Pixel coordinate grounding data
########

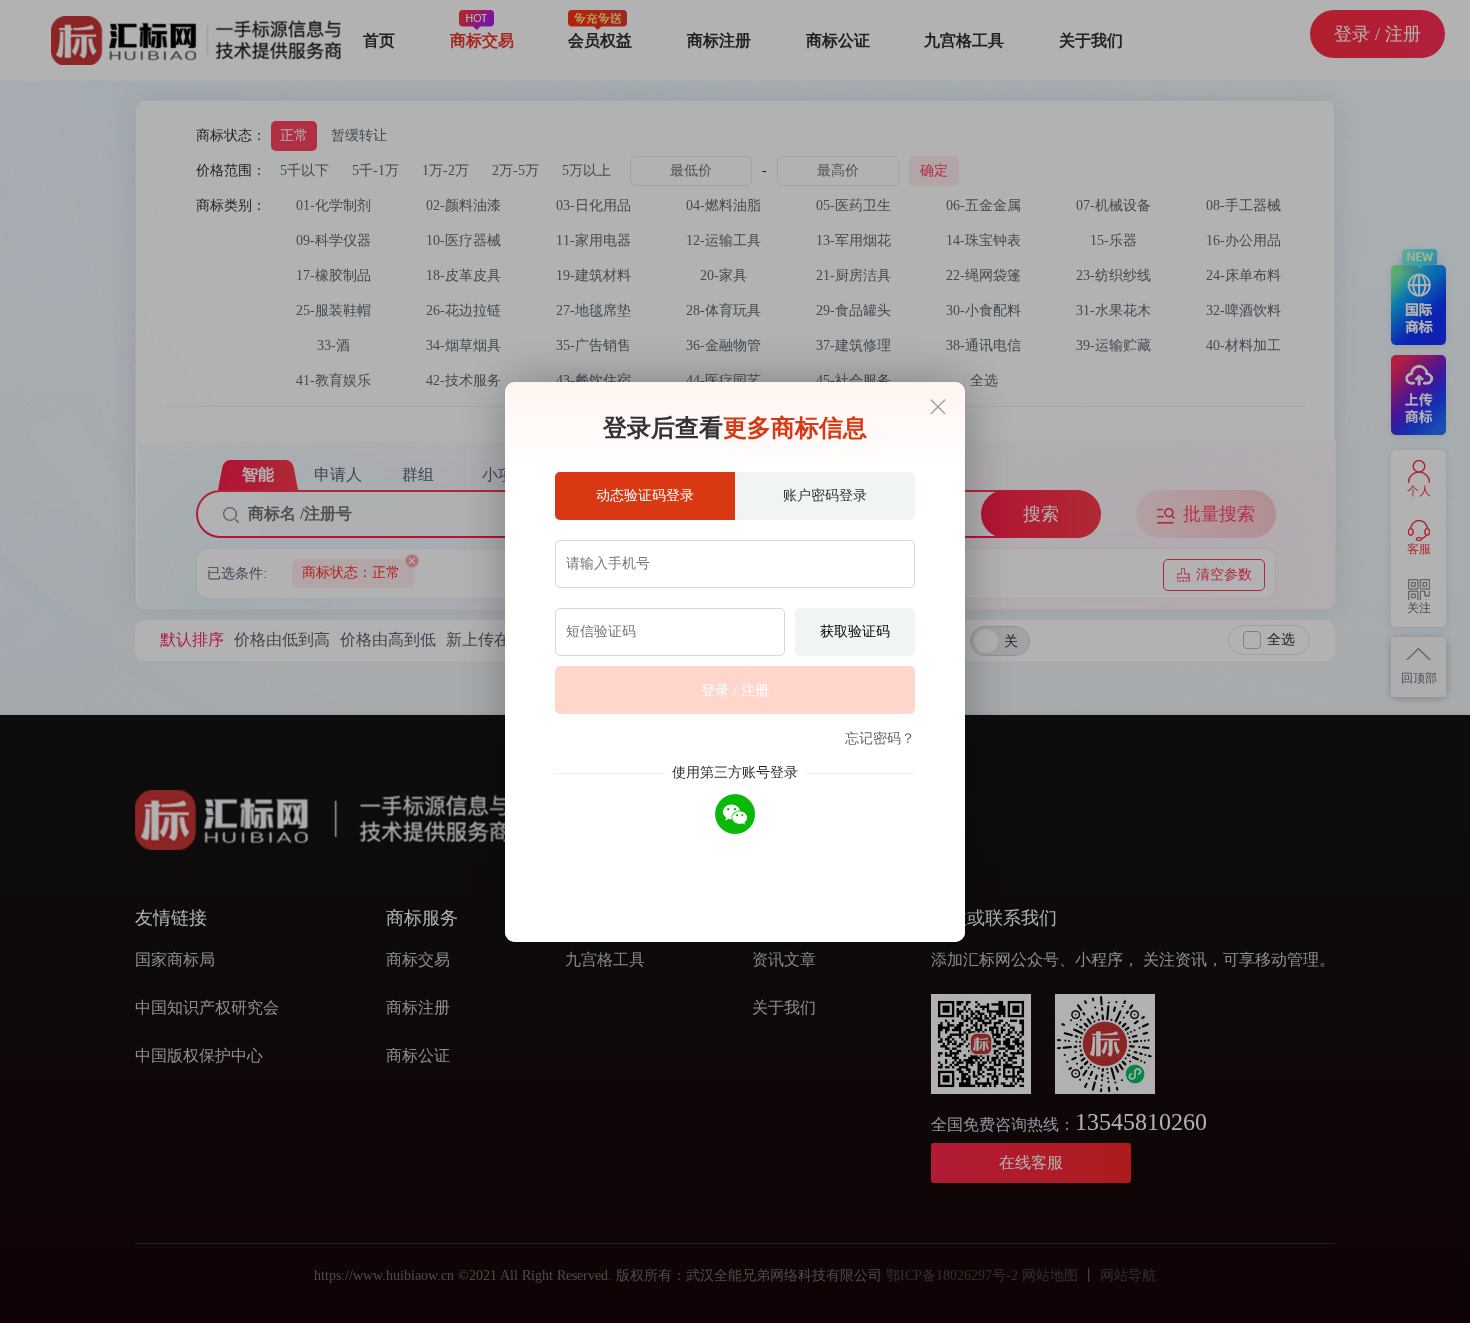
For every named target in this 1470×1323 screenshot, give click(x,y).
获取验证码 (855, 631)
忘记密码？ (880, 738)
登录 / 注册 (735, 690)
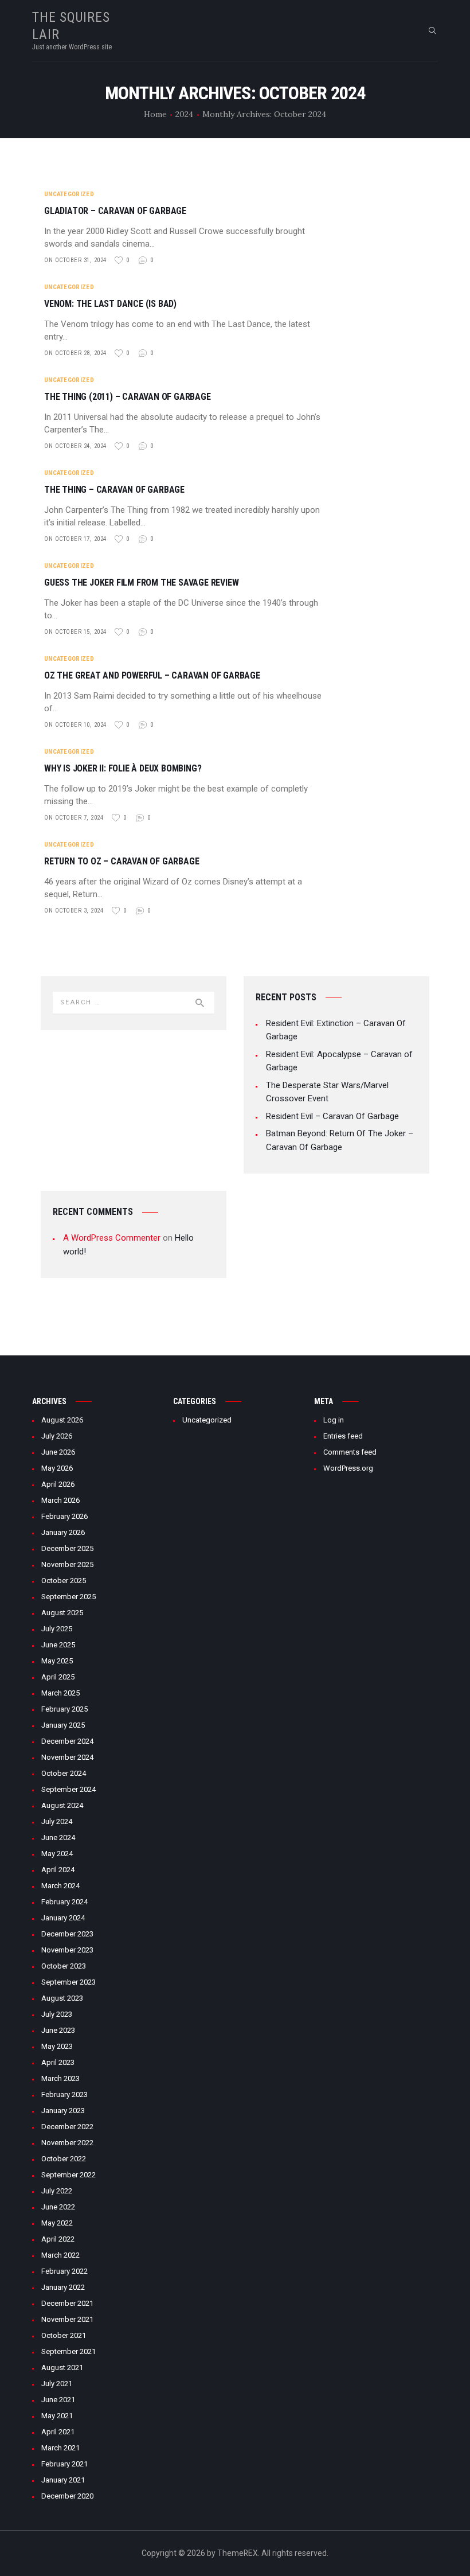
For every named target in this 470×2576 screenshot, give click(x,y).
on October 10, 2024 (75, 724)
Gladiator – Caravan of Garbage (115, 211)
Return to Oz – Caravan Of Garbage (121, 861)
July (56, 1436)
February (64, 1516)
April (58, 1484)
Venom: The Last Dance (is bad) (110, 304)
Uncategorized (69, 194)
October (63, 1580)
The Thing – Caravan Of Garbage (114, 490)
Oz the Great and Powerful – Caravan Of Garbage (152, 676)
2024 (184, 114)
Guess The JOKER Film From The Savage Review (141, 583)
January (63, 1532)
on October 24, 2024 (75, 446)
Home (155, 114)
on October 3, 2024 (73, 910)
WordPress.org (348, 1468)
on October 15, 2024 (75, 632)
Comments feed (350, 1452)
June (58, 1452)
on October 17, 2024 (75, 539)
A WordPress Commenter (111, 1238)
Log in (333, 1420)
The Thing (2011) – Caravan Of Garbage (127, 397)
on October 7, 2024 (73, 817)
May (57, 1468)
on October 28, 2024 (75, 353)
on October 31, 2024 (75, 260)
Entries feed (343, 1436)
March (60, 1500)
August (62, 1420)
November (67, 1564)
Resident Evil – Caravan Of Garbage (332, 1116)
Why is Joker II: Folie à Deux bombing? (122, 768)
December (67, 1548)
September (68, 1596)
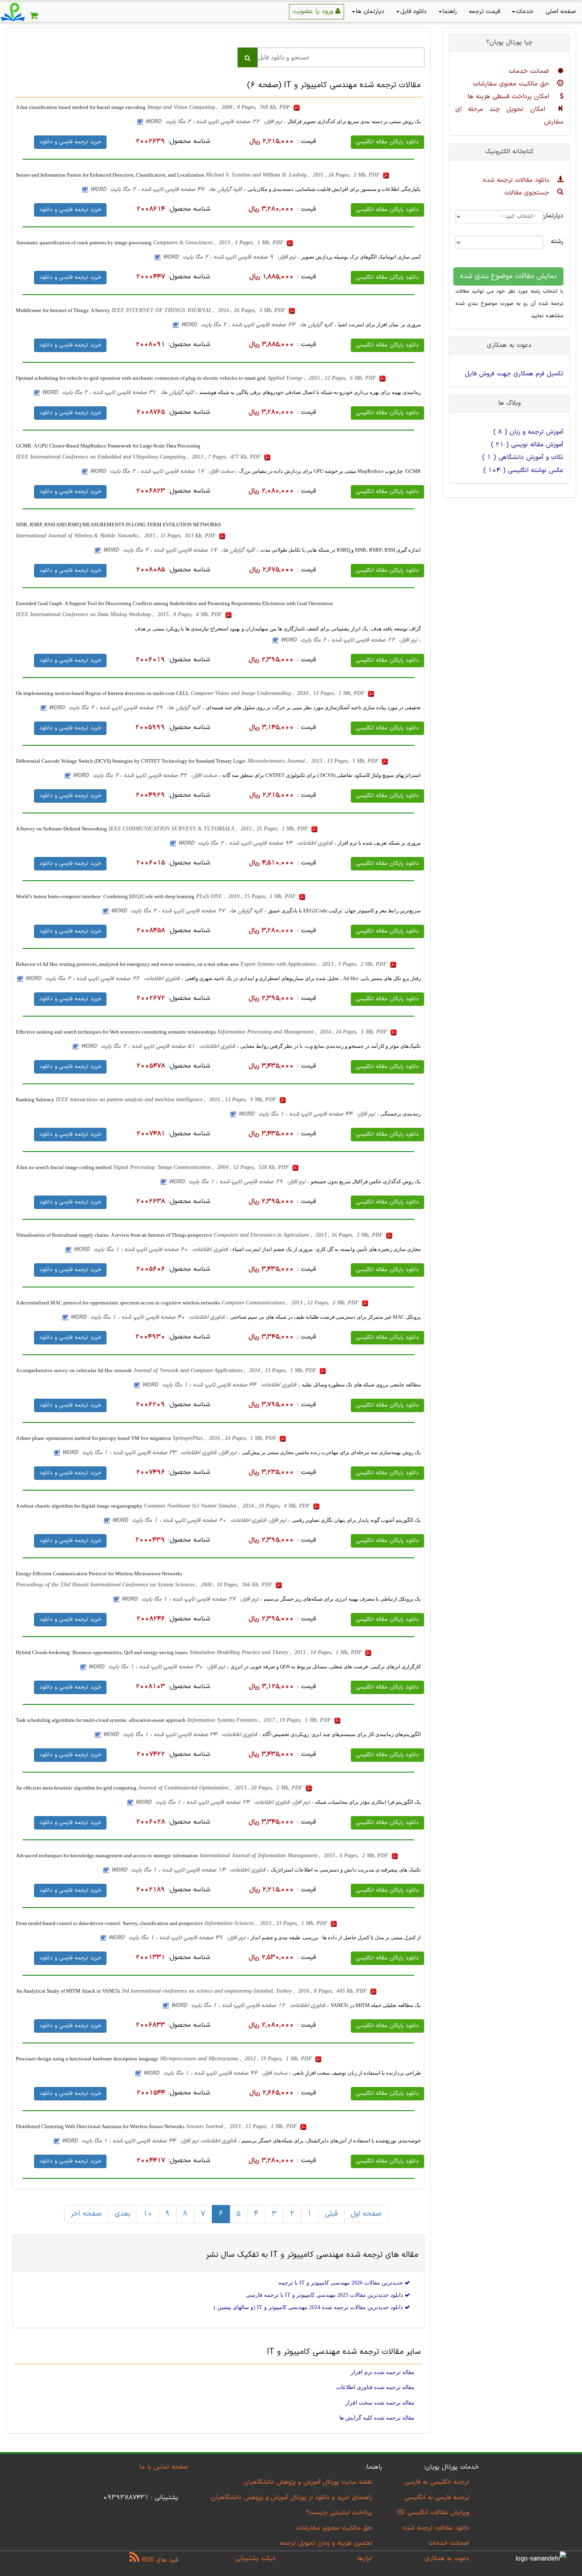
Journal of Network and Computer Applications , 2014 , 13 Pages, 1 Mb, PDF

########

From the line containing "November (67, 1564)" to the final line above, both included, transcribe every line exactly and leave all pictures out.

November (67, 1564)
Resident Evil – Caravan Of Garbage (332, 1116)
Why is Joker II: Folie à Deux bombing? (122, 768)
December (67, 1548)
September (68, 1596)
Journal of Network and Computer Applications , 2014 , 13 Pages, 1 Mb, PDF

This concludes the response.